Supplementary Material
Footnotes
Sources of Funding, see page 1763
The online-only Data Supplement is available with this article at http://circ.ahajournals.org/lookup/suppl/doi:10.1161/CIRCULATIONAHA.116.017949/-/DC1.
Drs Li, Yin, and Guo contributed equally.
Circulation is available at http://circ.ahajournals.org.
Clinical Perspective
What Is New?
Compromised endothelial nitric oxide synthase functions underlie a broad range of cardiovascular anomalies.

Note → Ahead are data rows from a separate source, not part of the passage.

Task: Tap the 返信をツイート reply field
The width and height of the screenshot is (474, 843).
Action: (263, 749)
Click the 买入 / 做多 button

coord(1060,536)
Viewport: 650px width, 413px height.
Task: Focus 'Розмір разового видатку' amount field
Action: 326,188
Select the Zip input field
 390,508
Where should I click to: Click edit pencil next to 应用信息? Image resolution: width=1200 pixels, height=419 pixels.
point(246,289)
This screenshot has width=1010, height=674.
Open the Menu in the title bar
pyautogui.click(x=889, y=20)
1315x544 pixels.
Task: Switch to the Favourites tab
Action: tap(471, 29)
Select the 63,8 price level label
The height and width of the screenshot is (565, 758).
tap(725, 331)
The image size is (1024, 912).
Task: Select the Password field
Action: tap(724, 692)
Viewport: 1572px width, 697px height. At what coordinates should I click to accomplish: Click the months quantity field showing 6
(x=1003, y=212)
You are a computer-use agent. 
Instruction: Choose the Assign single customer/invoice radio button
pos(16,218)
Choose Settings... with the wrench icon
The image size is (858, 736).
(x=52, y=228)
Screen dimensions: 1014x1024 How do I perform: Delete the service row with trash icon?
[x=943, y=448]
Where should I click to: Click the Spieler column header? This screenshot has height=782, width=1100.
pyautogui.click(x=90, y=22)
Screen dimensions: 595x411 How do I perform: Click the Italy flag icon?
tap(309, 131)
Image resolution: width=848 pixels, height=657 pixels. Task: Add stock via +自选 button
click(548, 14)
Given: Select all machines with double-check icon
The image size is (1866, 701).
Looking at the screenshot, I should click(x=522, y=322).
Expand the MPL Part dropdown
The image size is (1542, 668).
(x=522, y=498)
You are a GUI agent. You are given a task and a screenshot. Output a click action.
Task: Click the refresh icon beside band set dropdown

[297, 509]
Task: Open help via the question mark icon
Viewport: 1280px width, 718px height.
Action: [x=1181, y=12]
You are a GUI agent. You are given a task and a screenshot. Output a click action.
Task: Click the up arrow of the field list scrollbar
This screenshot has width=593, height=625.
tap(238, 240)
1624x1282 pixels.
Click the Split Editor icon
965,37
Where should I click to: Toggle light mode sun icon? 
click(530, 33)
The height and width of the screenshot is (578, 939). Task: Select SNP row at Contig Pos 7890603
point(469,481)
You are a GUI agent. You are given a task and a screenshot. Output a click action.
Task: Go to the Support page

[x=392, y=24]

Deficiency of GTP cyclohydrolase 1, the rate-limiting enzyme for de novo tetrahydrobiopterin synthesis, is an important mechanism of endothelial nitric oxide synthase dysfunction.
Here we show that aberrant expression of microRNA-133a, a novel epigenetic factor, may explain GTP cyclohydrolase 1deficiency in the presence of cardiovascular risk factors.
Statin, as a traditional lipid-reducing drug, promotes GTP cyclohydrolase 1 expression and preserves arterial tetrahydrobiopterin levels by repressing microRNA-133a expression.
What Are the Clinical Implications?
Tetrahydrobiopterin is highly unstable and is easily oxidized; thus, it is not suitable for chronic oral administration.
Clinically, a pharmacological approach that can effectively elevate GTP cyclohydrolase 1 expression is currently lacking.
Our findings offer a mechanistic basis for augmenting endogenous tetrahydrobiopterin levels by targeting microRNA-133a as a rational therapeutic approach to correct endothelial nitric oxide synthase dysfunction, and provide further support to the widely prescribed statin for combating endothelial dysfunction in cardiovascular diseases, including hypertension and atherosclerosis.